Israeli creativity in the limelight with this year's Jerusalem Film Festival lineup

 
 ‘COME CLOSER’ and ‘Eid’ will be screened at the Jerusalem Film Festival next month.  (photo credit: Shai Peleg/Edan Sasson)
‘COME CLOSER’ and ‘Eid’ will be screened at the Jerusalem Film Festival next month.
(photo credit: Shai Peleg/Edan Sasson)

The films illustrate the diversity and professionalism of the Israeli film industry and show that even in a time of war and tragedy, Israeli creators continue to work.

When Lia van Leer established the Jerusalem Film Festival 41 years ago, she envisioned it as a showcase for Israeli filmmakers as well as for international movies. The competitions for the best new Israeli films are the highlight of the festival, often featuring movies that go on to receive top honors around the world, including Oscar nominations.

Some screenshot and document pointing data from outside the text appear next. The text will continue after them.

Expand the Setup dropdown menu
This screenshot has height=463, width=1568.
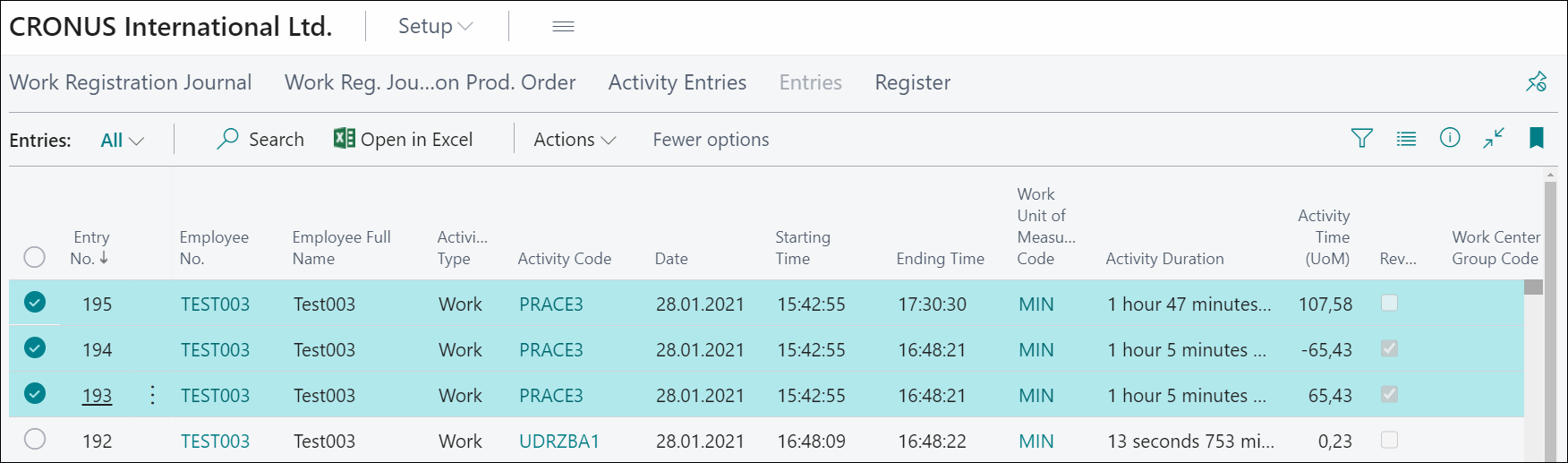435,27
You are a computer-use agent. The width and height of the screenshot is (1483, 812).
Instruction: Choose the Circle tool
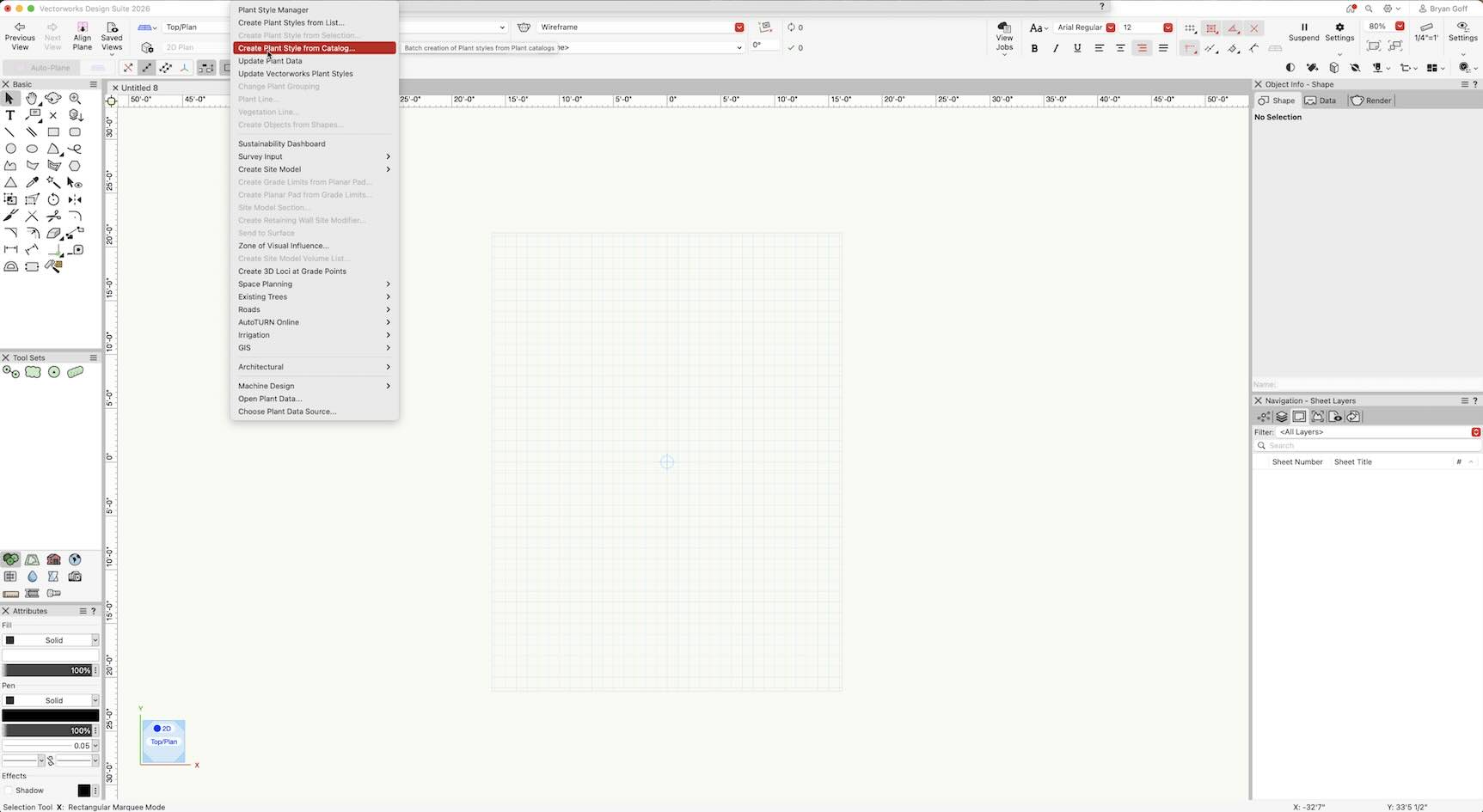[10, 149]
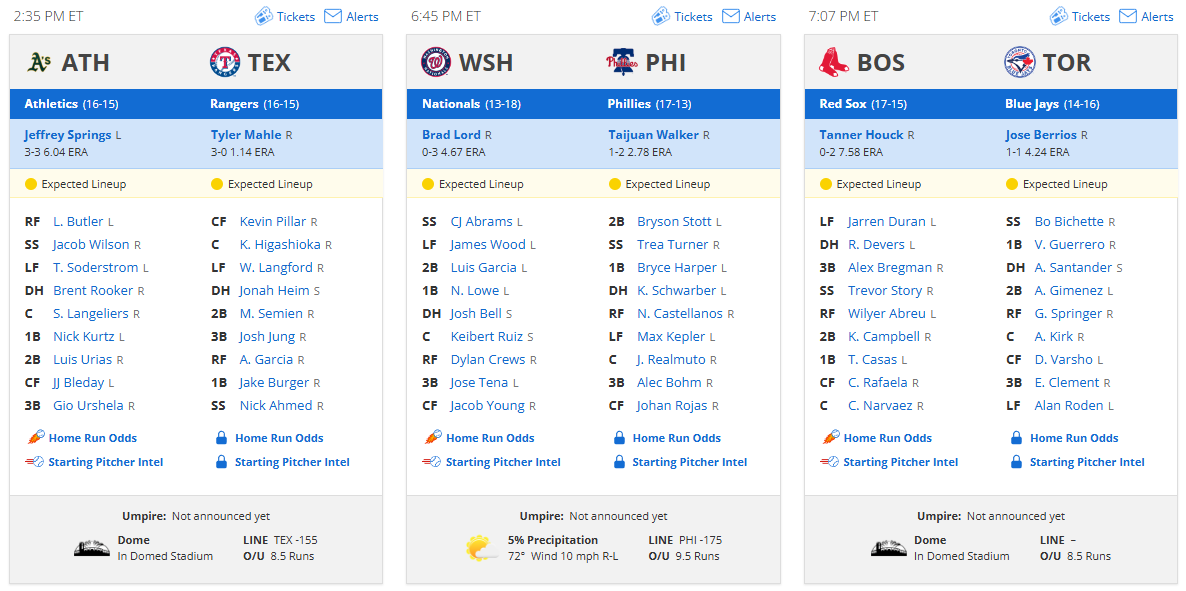Open Jarren Duran's player page

[886, 222]
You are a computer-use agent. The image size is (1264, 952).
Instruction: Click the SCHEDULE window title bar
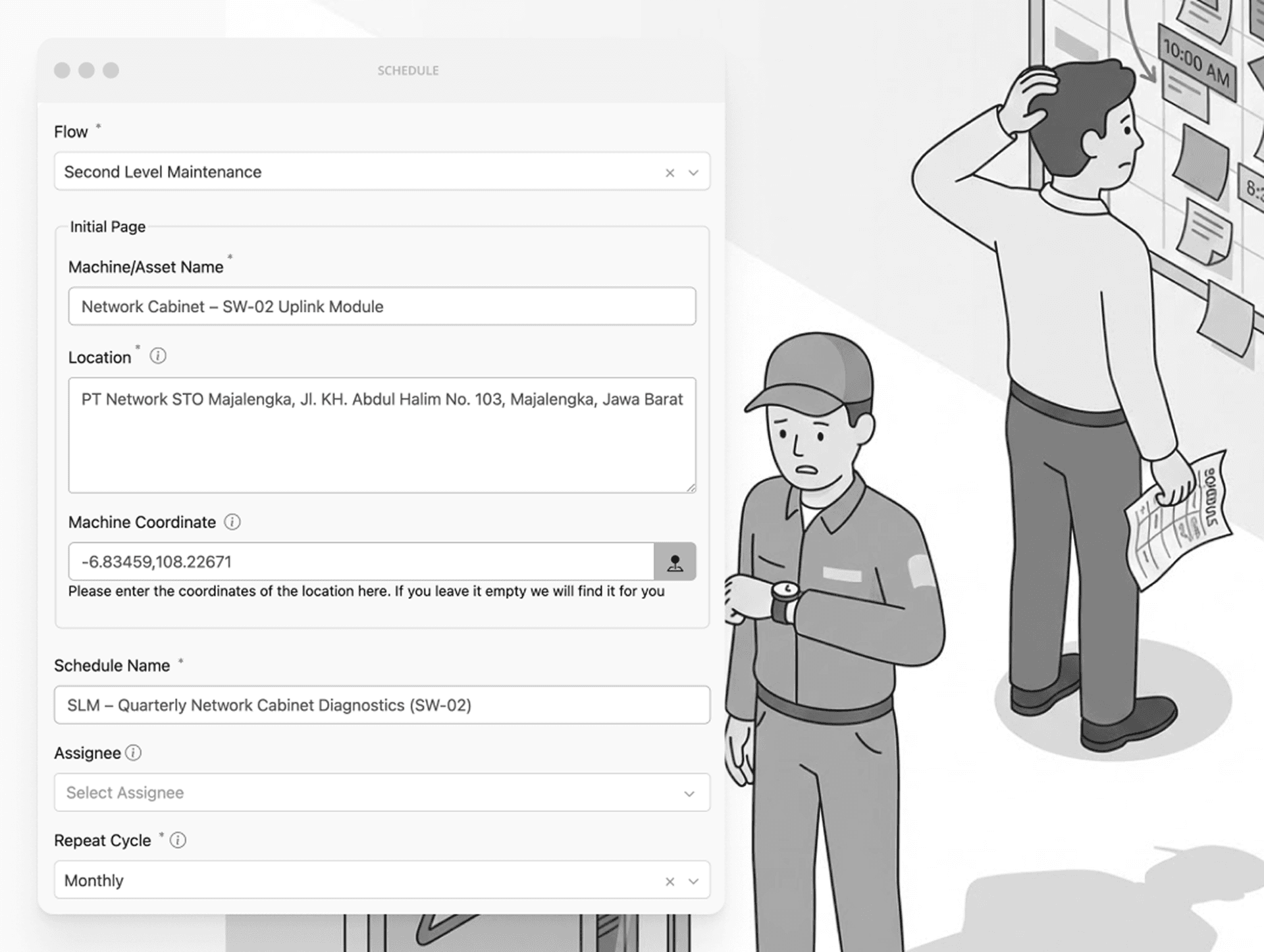pyautogui.click(x=408, y=70)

This festival, which will be held at the Jerusalem Cinematheque from July 18-27, just announced the Israeli films that will compete in the narrative, documentary, short, and experimental film competitions.

The Haggiag Competition for Israeli Feature Films is arguably the most anticipated of all the festival’s programs. This year it will include both Israeli movies that have garnered acclaim at festivals abroad, as well as world premieres.

The films illustrate the diversity and professionalism of the Israeli film industry and show that even in a time of war and tragedy, Israeli creators continue to work.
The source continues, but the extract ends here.